Your assignment. Each line below that carries the string "screenshot" must appear in the answer.
-------- Entries shown --------
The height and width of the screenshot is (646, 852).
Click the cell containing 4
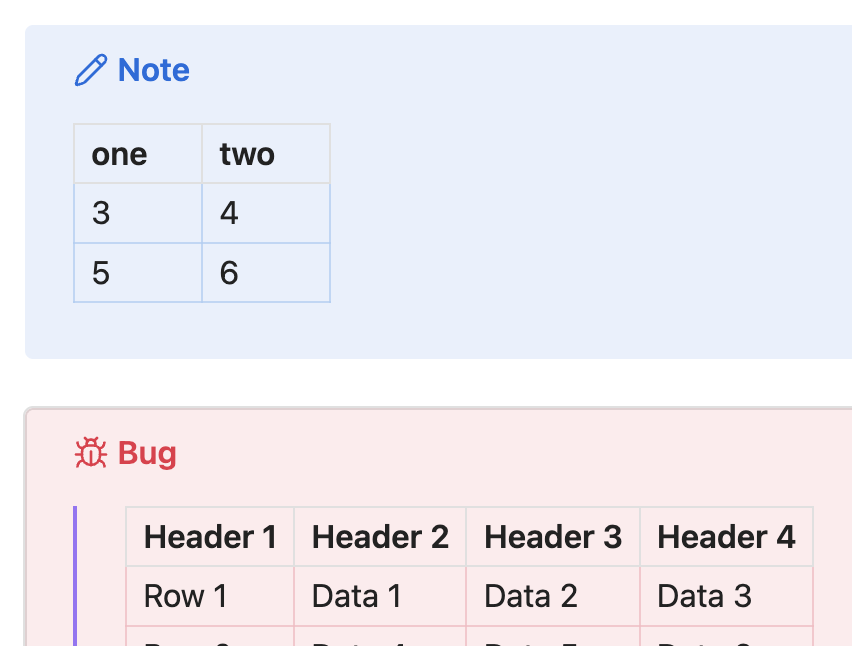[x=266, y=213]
--------
-------- Entries shown --------
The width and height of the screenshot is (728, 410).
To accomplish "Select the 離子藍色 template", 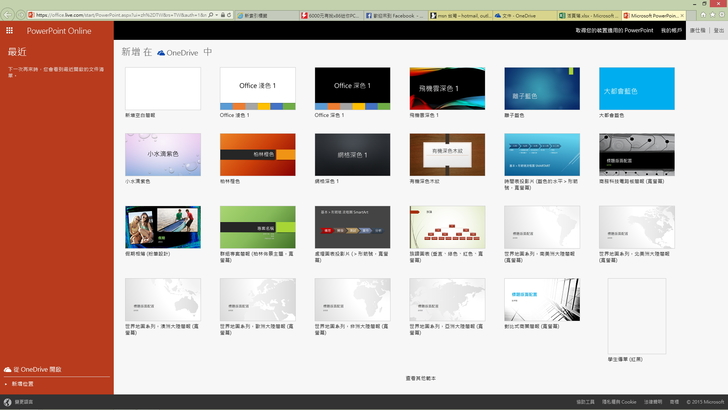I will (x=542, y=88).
--------
Exercise output.
The height and width of the screenshot is (646, 852).
The width and height of the screenshot is (728, 410).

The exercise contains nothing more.